This isn't true: Consider $$x = \cos \frac{\pi}{8}, \qquad y = \sin \frac{\pi}{8}. \qquad(\ast)$$ Then, substituting gives
$$x^2 - y^2 = \left(\cos \frac{\pi}{8}\right)^2 - \left(\sin \frac{\pi}{8}\right)^2 = \cos\left[2 \left( \cos \frac{\pi}{8}\right)\right] = \cos \frac{\pi}{4} = \frac{1}{\sqrt{2}}.$$ On the other hand,
$$2xy = 2 \left(\sin \frac{\pi}{8}\right) \left(\cos \frac{\pi}{8}\right) = \sin\left[2\left(\frac{\pi}{8}\right)\right] = \sin \frac{\pi}{4} = \frac{1}{\sqrt{2}}.$$
So, we have $x^2 - y^2 = 2xy$ but, since $\cos \theta > \sin \theta$ on $\left[0, \frac{\pi}{4}\right) \ni \frac{\pi}{8}$, we have $x \neq y$.

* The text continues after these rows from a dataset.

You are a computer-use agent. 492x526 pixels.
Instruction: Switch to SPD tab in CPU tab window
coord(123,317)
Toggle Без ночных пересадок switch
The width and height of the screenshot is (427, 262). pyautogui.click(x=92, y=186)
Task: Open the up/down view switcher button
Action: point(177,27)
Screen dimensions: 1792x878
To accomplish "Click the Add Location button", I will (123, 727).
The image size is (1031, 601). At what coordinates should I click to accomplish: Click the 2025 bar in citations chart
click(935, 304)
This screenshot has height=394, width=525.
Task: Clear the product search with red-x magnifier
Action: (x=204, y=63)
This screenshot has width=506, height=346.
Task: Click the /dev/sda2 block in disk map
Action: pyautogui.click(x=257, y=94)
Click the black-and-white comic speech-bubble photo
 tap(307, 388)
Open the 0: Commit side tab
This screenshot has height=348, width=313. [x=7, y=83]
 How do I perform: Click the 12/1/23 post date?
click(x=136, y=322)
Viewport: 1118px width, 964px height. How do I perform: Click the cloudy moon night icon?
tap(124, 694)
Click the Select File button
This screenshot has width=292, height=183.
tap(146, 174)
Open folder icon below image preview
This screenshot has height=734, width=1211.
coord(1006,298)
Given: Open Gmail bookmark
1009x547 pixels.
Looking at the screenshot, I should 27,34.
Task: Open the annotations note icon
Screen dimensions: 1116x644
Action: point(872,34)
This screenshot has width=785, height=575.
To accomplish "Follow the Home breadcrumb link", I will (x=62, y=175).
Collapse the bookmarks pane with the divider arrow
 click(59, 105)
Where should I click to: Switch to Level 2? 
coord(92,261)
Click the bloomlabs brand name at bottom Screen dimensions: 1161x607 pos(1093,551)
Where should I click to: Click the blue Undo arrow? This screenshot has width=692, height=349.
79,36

Note that the original equation just says that
$$\Re(z^2) = \Im(z^2)$$
for some complex number $z := x + iy$, so, we must have $\arg (z^2) = \frac{\pi}{4} + \pi k$ for some integer $k$ (or $z = 0$). Thus, the solutions $(x, y)$ to the given equation correspond exactly to the points $z := x + iy$ with $\arg z = \frac{\pi}{8} (4 k + 1)$ for some integer $k$ (and $(0, 0)$), and so $(\ast)$ is actually the unique solution up to a common scaling of $x, y$ and the evident quarter-turn symmetry, $(x, y) \mapsto (-y, x)$.
Edit The condition has been changed by OP to $$x^2 \color{red}{+} y^2 = 2xy,$$ and handling this is much easier: Rearranging gives $$0 = x^2 - 2xy + y^2 = (x - y)^2,$$
so $x - y = 0$ and thus $x = y$ as desired.